[Problem]:
Look through the data below for the line with "Task: Select the Discover card payment icon" and the line with "Task: Click the Shaders navigation link", then output those two and all lines in between, exactly as written.

[Exercise data]:
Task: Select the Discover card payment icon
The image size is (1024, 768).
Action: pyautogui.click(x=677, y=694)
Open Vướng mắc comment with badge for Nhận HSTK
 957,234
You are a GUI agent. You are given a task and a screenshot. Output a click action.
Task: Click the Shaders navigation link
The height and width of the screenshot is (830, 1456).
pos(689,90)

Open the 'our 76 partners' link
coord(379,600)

...

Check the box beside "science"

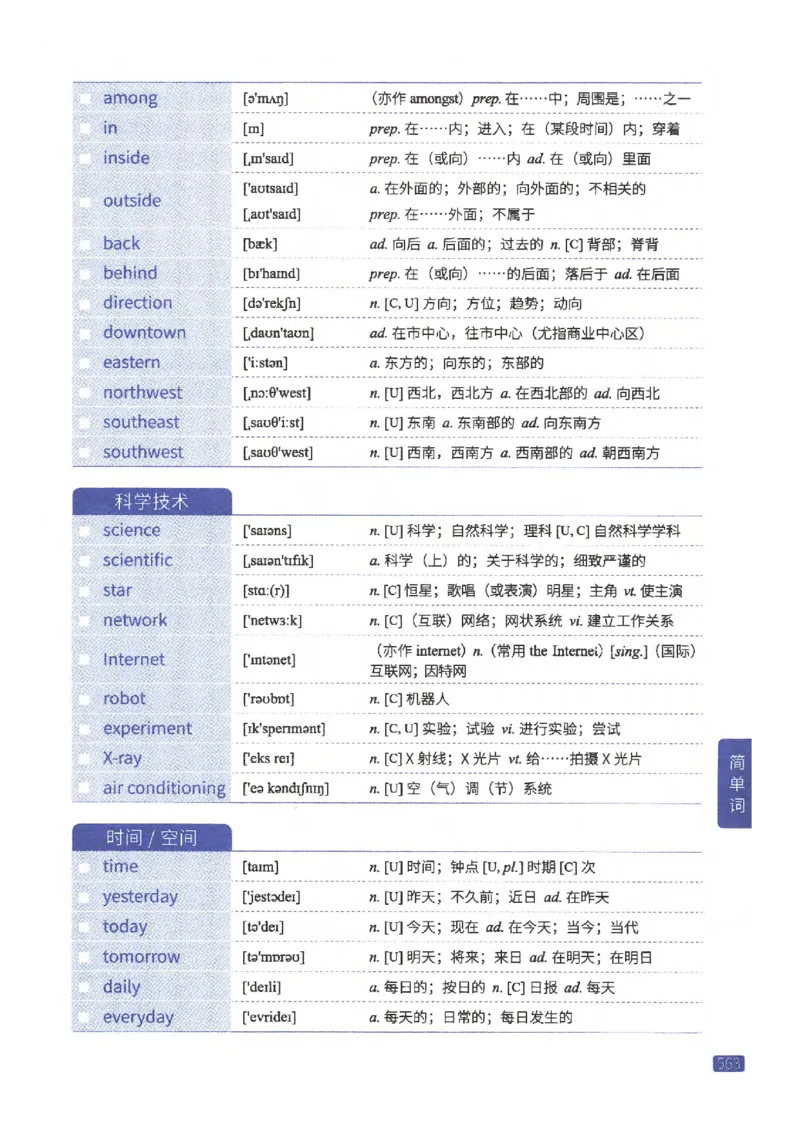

[Output of the task]:
Task: Select the Discover card payment icon
The image size is (1024, 768).
Action: pyautogui.click(x=677, y=694)
Open Vướng mắc comment with badge for Nhận HSTK
 957,234
You are a GUI agent. You are given a task and a screenshot. Output a click action.
Task: Click the Shaders navigation link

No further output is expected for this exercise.